• [WHAT TO WORK ON] Reproduce each of the following items verbatim, preserving every line in its original order.
---------- PROVIDED MATERIAL
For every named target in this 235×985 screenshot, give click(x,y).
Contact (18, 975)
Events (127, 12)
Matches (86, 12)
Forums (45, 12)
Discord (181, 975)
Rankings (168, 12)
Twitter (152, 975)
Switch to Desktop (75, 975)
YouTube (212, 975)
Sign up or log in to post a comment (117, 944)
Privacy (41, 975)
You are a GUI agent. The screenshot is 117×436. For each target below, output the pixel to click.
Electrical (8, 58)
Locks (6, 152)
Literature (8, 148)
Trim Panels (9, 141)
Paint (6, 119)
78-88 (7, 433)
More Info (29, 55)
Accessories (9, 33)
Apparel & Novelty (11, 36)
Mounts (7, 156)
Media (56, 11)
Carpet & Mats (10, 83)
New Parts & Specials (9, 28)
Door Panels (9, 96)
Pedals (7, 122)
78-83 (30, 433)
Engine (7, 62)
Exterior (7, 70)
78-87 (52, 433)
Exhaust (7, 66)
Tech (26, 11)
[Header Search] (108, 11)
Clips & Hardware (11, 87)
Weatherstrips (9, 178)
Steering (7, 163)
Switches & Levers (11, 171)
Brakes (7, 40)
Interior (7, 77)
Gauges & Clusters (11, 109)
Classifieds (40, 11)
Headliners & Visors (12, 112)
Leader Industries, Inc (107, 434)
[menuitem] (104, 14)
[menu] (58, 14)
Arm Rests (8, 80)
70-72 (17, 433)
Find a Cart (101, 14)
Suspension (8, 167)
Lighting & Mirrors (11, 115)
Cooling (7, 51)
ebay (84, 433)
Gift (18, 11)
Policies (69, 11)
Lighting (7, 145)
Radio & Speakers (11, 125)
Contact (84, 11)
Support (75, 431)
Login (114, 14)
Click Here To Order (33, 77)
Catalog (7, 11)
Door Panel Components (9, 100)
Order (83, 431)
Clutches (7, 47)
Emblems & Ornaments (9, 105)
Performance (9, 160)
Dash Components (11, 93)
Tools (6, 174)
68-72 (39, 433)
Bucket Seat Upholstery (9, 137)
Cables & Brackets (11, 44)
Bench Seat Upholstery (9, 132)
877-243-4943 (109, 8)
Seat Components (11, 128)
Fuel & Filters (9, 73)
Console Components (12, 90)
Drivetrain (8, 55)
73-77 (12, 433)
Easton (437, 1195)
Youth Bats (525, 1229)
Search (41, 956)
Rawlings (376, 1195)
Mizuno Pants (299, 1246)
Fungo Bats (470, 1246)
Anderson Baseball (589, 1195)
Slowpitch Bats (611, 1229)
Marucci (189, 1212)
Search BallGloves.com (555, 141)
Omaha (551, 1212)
--------------------
• [ANSWER TO THIS EXERCISE]
For every named target in this 235×985 screenshot, give click(x,y).
Contact (18, 975)
Events (127, 12)
Matches (86, 12)
Forums (45, 12)
Discord (181, 975)
Rankings (168, 12)
Twitter (152, 975)
Switch to Desktop (75, 975)
YouTube (212, 975)
Sign up or log in to post a comment (117, 944)
Privacy (41, 975)
You are a GUI agent. The screenshot is 117×436. For each target below, output the pixel to click.
Electrical (8, 58)
Locks (6, 152)
Literature (8, 148)
Trim Panels (9, 141)
Paint (6, 119)
78-88 (7, 433)
More Info (29, 55)
Accessories (9, 33)
Apparel & Novelty (11, 36)
Mounts (7, 156)
Media (56, 11)
Carpet & Mats (10, 83)
New Parts & Specials (9, 28)
Door Panels (9, 96)
Pedals (7, 122)
78-83 (30, 433)
Engine (7, 62)
Exterior (7, 70)
78-87 (52, 433)
Exhaust (7, 66)
Tech (26, 11)
[Header Search] (108, 11)
Clips & Hardware (11, 87)
Weatherstrips (9, 178)
Steering (7, 163)
Switches & Levers (11, 171)
Brakes (7, 40)
Interior (7, 77)
Gauges & Clusters (11, 109)
Classifieds (40, 11)
Headliners & Visors (12, 112)
Leader Industries, Inc (107, 434)
[menuitem] (104, 14)
[menu] (58, 14)
Arm Rests (8, 80)
70-72 (17, 433)
Find a Cart (101, 14)
Suspension (8, 167)
Lighting & Mirrors (11, 115)
Cooling (7, 51)
ebay (84, 433)
Gift (18, 11)
Policies (69, 11)
Lighting (7, 145)
Radio & Speakers (11, 125)
Contact (84, 11)
Support (75, 431)
Login (114, 14)
Click Here To Order (33, 77)
Catalog (7, 11)
Door Panel Components (9, 100)
Order (83, 431)
Clutches (7, 47)
Emblems & Ornaments (9, 105)
Performance (9, 160)
Dash Components (11, 93)
Tools (6, 174)
68-72 (39, 433)
Bucket Seat Upholstery (9, 137)
Cables & Brackets (11, 44)
Bench Seat Upholstery (9, 132)
877-243-4943 (109, 8)
Seat Components (11, 128)
Fuel & Filters (9, 73)
Console Components (12, 90)
Drivetrain (8, 55)
73-77 (12, 433)
Easton (437, 1195)
Youth Bats (525, 1229)
Search (41, 956)
Rawlings (376, 1195)
Mizuno Pants (299, 1246)
Fungo Bats (470, 1246)
Anderson Baseball (589, 1195)
Slowpitch Bats (611, 1229)
Marucci (189, 1212)
Search BallGloves.com (555, 141)
Omaha (551, 1212)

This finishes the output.